The proliferation of generative AI is expected to accelerate digital innovation in the financial services industry. By leveraging generative AI, financial services companies can offer more convenient, affordable, and faster services to a broader range of economic agents, while new industries will emerge through the convergence and innovation of financial and non-financial services. In practice, global financial market players, including commercial banks, insurance companies, and investment firms, are actively using generative AI to boost internal operational efficiency, enhance customer consultation capabilities, and expand innovative services. In contrast, their Korean counterparts have been slower to adopt generative AI due to limited digital adoption capabilities and regulatory constraints.

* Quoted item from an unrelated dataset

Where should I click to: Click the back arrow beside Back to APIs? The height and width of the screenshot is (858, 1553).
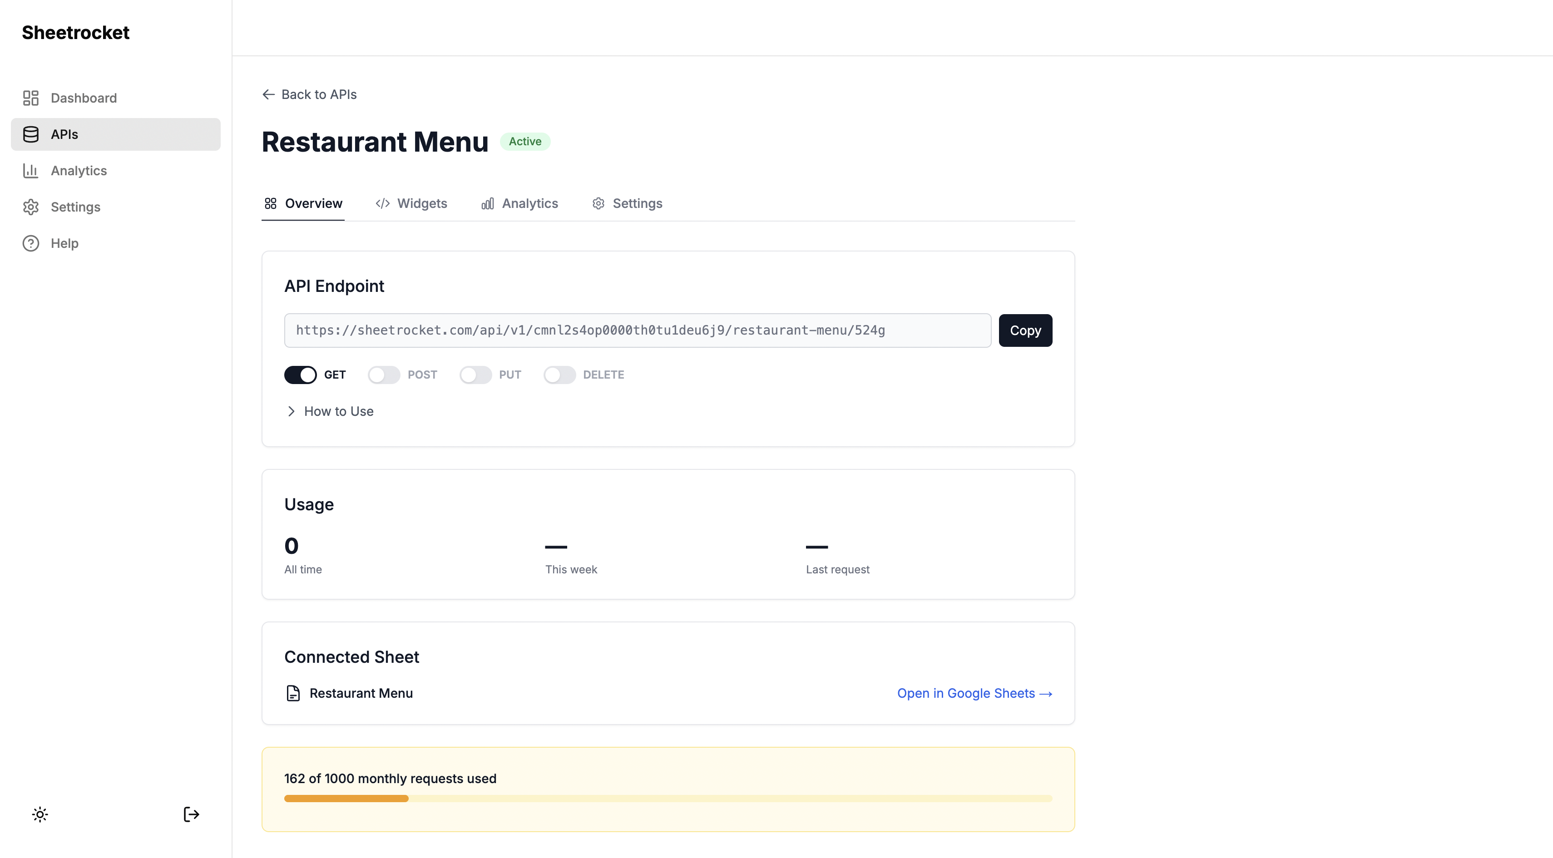[x=269, y=95]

To facilitate financial innovation through generative AI, financial services companies should implement the following measures. First, their management should actively adopt and utilize generative AI. This requires improving the incentive system for executives and expanding immunity provision under liability structures to support long-term investment in AI-related personnel and IT infrastructure. Second, financial regulations should be relaxed to enable the use of generative AI by financial services companies. Regulatory reforms should focus on easing network separation regulations and promoting the integration of heterogeneous data, on the condition of imposing stricter sanctions on security incidents. To foster digital transformation in financial services companies, it is necessary to alleviate subsidiary ownership restrictions and broaden the scope of concurrent operation and incidental business activities. Third, a regulatory framework specifically for generative AI should be established to mitigate the financial risk associated with its employment. It is essential to overhaul the Financial Regulatory Sandbox to allow financial services companies and fintech companies greater flexibility in developing and testing innovative digital services. Additionally, the AI Guidelines for the Financial Sector should be improved to prevent generative AI-based financial services from undermining financial stability and consumer protection.
 
1) See Schumpeter (1911) and Garleanu et al. (2012).

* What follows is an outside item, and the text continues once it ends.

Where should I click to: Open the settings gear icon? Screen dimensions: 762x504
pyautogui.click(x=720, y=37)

2) See Goldman Sachs (2023).
3) See McKinsey & Company (2023).


References

Accenture, 2023, A New Era of Generative AI for Everyone.
Garleanu, N., Panageas, S., Yu, J., 2012, Technological growth and asset pricing, Journal of Finance 67(4), 1265-1292.
Goldman Sachs, 2023, Generative AI Could Raise Global GDP by 7%, Goldman Sachs Research (2023.5).
McKinsey & Company, 2023, What’s the Future of Generative AI? An Early View in 15 Charts (2023. 8).
Schumpeter, J.A., 1911, The Theory of Economic Development, Harvard University Press, Cambridge.